DATA:
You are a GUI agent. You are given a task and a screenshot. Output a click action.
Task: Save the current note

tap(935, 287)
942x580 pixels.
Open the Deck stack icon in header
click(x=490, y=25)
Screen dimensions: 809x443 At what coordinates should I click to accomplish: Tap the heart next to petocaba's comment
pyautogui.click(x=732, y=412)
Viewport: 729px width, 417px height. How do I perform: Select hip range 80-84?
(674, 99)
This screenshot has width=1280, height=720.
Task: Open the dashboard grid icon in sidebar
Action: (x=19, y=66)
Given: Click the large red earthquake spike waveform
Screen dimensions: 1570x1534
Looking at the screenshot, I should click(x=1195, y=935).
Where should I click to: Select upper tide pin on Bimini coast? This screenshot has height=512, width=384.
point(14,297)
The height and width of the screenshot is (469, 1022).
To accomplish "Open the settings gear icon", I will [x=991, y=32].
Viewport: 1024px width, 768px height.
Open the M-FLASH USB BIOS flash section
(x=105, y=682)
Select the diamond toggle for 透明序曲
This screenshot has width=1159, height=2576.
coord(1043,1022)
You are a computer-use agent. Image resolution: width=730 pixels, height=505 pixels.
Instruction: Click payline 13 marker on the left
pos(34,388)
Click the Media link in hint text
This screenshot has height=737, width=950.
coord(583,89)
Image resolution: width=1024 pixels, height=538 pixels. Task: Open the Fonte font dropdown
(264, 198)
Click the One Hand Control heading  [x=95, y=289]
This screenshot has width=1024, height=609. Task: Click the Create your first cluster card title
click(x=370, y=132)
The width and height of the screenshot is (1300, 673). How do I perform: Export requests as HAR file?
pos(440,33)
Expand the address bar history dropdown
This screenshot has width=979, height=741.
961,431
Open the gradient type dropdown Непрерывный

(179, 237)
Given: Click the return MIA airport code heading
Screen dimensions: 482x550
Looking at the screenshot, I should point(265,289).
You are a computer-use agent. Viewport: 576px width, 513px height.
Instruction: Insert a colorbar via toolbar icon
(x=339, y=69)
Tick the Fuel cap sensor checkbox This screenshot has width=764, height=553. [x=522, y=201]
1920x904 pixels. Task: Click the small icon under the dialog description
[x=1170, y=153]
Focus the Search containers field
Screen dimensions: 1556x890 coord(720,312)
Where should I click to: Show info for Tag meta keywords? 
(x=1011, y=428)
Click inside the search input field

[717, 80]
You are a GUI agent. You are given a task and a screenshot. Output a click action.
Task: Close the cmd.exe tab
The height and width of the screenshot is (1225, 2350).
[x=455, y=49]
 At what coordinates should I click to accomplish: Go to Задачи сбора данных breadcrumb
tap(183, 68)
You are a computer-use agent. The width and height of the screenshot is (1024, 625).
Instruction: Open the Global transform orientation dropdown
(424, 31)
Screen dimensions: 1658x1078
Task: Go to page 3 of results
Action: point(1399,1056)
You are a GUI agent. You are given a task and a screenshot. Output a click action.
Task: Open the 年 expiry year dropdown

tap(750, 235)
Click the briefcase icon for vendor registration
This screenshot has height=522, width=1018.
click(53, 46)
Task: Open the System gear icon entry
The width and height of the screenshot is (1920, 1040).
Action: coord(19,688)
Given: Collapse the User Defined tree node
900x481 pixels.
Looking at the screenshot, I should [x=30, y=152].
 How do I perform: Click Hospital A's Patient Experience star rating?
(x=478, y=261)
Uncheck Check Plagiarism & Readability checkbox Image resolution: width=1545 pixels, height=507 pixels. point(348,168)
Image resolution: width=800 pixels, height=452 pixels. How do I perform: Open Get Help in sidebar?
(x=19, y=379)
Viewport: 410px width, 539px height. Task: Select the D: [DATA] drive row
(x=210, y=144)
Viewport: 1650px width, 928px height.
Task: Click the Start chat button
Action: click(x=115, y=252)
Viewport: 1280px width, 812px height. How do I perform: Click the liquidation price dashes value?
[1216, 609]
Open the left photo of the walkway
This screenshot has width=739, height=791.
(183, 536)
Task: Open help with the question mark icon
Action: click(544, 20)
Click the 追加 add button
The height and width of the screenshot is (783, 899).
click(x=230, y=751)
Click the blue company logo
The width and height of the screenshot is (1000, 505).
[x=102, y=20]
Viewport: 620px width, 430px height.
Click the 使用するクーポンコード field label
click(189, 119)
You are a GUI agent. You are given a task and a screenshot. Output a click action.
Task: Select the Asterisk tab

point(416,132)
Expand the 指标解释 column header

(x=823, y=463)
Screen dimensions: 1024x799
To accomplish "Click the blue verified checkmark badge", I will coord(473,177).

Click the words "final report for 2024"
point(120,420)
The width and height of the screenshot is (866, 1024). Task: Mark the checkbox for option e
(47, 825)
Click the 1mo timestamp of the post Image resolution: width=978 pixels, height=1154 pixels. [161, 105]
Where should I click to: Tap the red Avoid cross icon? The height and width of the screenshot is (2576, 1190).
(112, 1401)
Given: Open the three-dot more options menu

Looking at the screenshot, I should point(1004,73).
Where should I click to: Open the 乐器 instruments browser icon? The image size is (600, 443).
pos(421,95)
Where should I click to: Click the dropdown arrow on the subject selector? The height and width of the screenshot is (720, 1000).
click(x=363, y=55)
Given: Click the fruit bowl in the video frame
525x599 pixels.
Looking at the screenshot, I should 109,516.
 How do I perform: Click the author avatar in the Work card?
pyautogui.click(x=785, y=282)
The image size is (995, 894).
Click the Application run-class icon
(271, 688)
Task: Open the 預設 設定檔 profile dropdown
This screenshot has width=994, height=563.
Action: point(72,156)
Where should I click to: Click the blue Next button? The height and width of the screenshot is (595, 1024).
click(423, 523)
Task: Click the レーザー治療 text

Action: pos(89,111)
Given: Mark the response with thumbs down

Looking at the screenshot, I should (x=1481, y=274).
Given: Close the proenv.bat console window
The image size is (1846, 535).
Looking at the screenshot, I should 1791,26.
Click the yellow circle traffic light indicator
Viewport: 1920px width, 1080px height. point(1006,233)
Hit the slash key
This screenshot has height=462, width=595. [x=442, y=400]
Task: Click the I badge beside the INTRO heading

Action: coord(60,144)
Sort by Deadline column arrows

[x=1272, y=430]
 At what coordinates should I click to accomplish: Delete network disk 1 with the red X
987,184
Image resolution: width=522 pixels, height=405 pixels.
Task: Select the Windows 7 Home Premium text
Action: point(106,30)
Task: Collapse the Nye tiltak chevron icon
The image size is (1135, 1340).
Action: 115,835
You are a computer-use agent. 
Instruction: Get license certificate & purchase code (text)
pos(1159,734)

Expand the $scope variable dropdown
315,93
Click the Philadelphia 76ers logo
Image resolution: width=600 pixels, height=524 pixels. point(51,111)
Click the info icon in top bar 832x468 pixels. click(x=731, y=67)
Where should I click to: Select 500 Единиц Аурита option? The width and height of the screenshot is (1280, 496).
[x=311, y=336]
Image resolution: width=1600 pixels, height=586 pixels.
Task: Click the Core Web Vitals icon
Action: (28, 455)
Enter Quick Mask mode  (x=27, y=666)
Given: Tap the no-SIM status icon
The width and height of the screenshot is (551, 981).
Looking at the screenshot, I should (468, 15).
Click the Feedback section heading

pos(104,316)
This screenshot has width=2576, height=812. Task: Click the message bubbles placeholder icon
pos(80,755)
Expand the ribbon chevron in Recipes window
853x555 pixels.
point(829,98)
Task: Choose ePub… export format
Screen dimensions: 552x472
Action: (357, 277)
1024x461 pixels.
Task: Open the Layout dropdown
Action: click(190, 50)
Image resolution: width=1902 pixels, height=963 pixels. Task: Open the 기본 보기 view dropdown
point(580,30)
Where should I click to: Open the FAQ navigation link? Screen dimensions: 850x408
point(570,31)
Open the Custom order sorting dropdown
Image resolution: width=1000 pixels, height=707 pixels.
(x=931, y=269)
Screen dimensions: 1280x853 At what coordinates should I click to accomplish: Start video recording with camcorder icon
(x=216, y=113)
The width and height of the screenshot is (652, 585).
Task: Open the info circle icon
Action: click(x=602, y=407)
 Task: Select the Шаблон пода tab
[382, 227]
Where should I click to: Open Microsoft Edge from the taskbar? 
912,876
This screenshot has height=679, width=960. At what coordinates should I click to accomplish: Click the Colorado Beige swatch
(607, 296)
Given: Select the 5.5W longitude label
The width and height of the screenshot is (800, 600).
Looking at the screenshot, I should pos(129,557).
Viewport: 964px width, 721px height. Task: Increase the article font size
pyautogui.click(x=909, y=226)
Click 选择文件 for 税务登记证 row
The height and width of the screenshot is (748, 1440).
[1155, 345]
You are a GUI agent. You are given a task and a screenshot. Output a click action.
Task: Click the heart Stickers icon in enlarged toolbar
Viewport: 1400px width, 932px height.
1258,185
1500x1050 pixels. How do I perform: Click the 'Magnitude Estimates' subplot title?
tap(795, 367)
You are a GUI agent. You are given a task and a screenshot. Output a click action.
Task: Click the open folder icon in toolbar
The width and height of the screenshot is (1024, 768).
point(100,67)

TASK INSTRUCTIONS: Where the listing above has a line with "Screen dimensions: 552x472", start there, and output every line exactly through the line with "Given: Select the 5.5W longitude label", which is also included.

EXPECTED OUTPUT:
Screen dimensions: 552x472
Action: (357, 277)
1024x461 pixels.
Task: Open the Layout dropdown
Action: click(190, 50)
Image resolution: width=1902 pixels, height=963 pixels. Task: Open the 기본 보기 view dropdown
point(580,30)
Where should I click to: Open the FAQ navigation link? Screen dimensions: 850x408
point(570,31)
Open the Custom order sorting dropdown
Image resolution: width=1000 pixels, height=707 pixels.
(x=931, y=269)
Screen dimensions: 1280x853 At what coordinates should I click to accomplish: Start video recording with camcorder icon
(x=216, y=113)
The width and height of the screenshot is (652, 585).
Task: Open the info circle icon
Action: click(x=602, y=407)
 Task: Select the Шаблон пода tab
[382, 227]
Where should I click to: Open Microsoft Edge from the taskbar? 
912,876
This screenshot has height=679, width=960. At what coordinates should I click to accomplish: Click the Colorado Beige swatch
(607, 296)
Given: Select the 5.5W longitude label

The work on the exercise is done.